(Stored items)
==========

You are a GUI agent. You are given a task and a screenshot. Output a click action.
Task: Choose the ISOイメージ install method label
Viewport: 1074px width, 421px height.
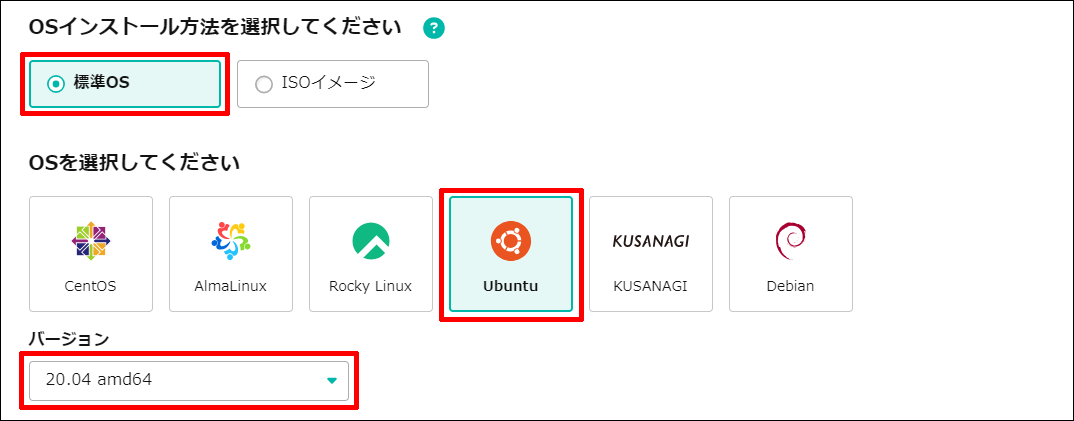click(329, 84)
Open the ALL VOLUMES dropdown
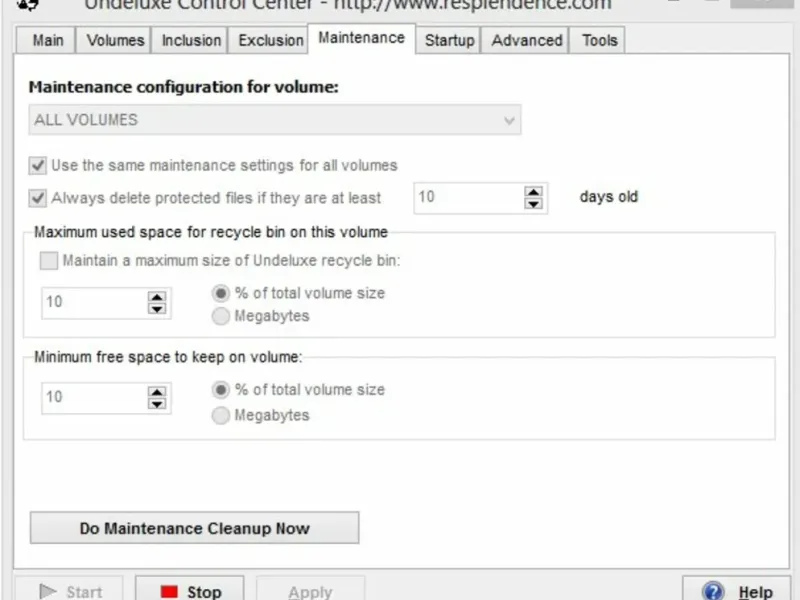This screenshot has height=600, width=800. click(274, 120)
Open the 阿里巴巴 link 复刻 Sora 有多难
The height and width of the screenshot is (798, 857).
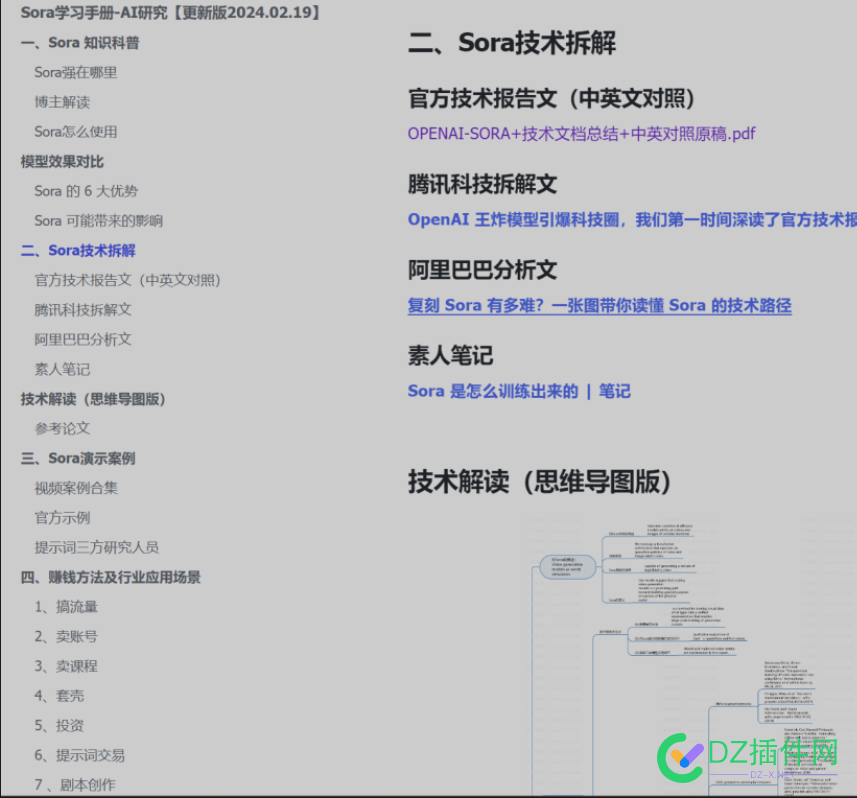coord(598,304)
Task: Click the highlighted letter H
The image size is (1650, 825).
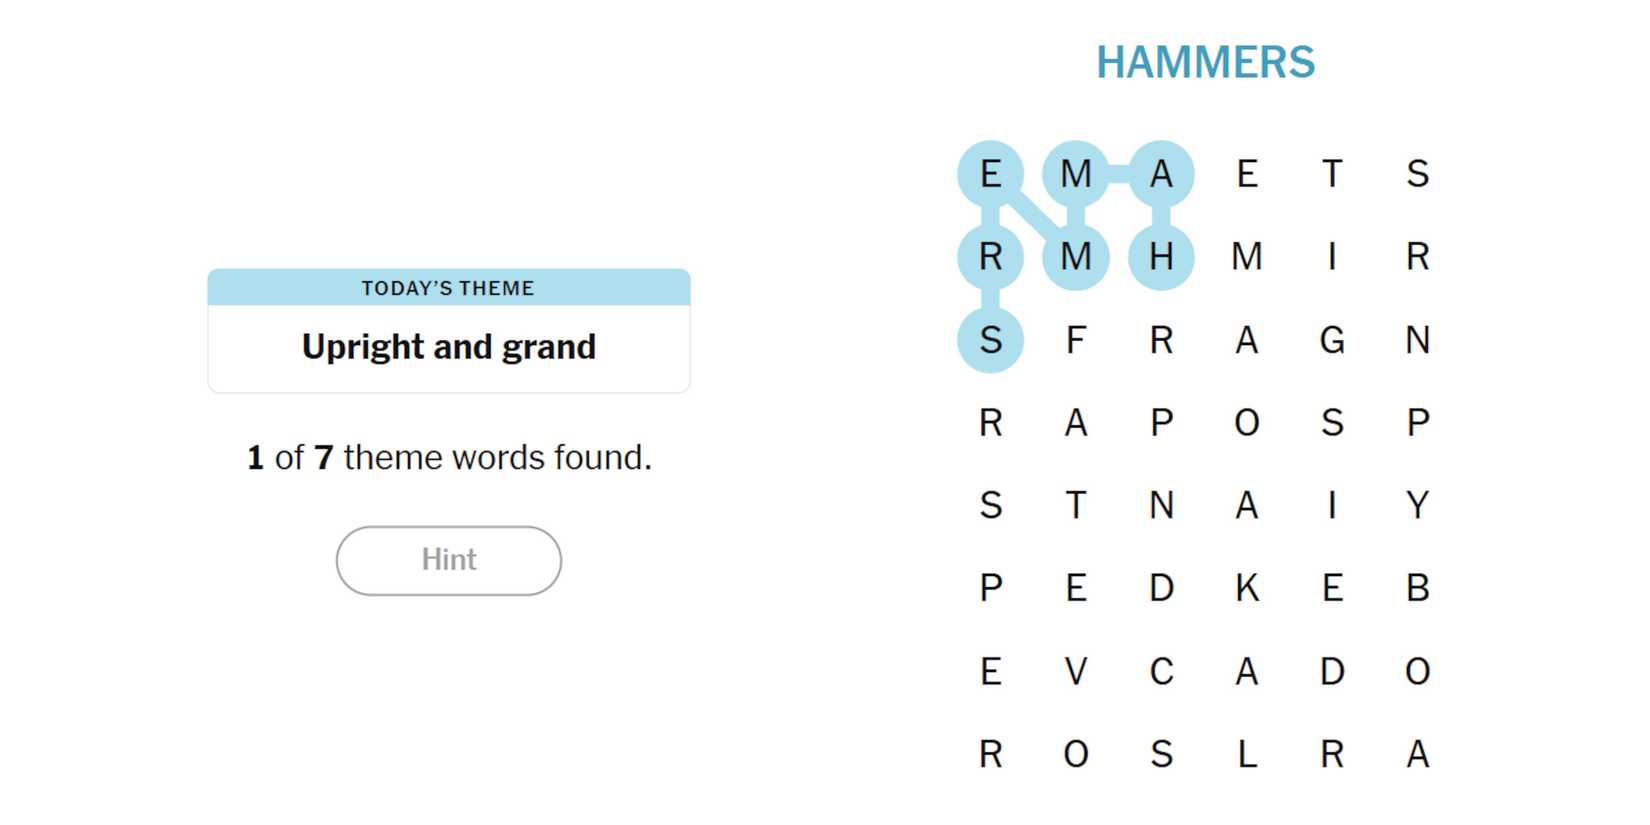Action: 1160,257
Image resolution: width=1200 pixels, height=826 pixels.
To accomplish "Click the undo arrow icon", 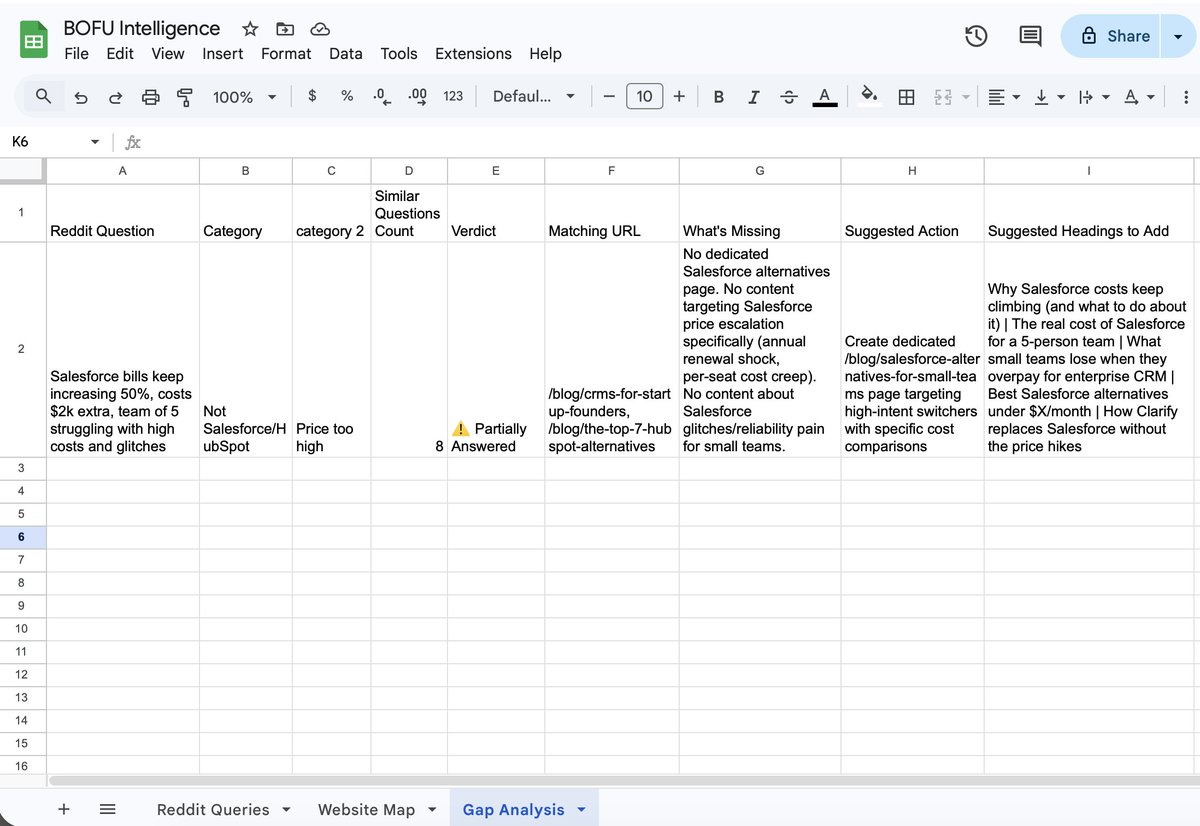I will (81, 97).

==========

:: WHAT TO PRODUCE ::
Exactly the lines above from the one that contains "Task: Choose the ISOイメージ install method label" down to the one that contains "Image resolution: width=1200" are to be output, both ends kept and pictures omitted.

:: RESULT OF THE EXERCISE ::
Task: Choose the ISOイメージ install method label
Viewport: 1074px width, 421px height.
click(329, 84)
Open the ALL VOLUMES dropdown
This screenshot has height=600, width=800. click(274, 120)
Open the 阿里巴巴 link 复刻 Sora 有多难
The height and width of the screenshot is (798, 857).
coord(598,304)
Task: Click the highlighted letter H
The image size is (1650, 825).
Action: 1160,257
Image resolution: width=1200 pixels, height=826 pixels.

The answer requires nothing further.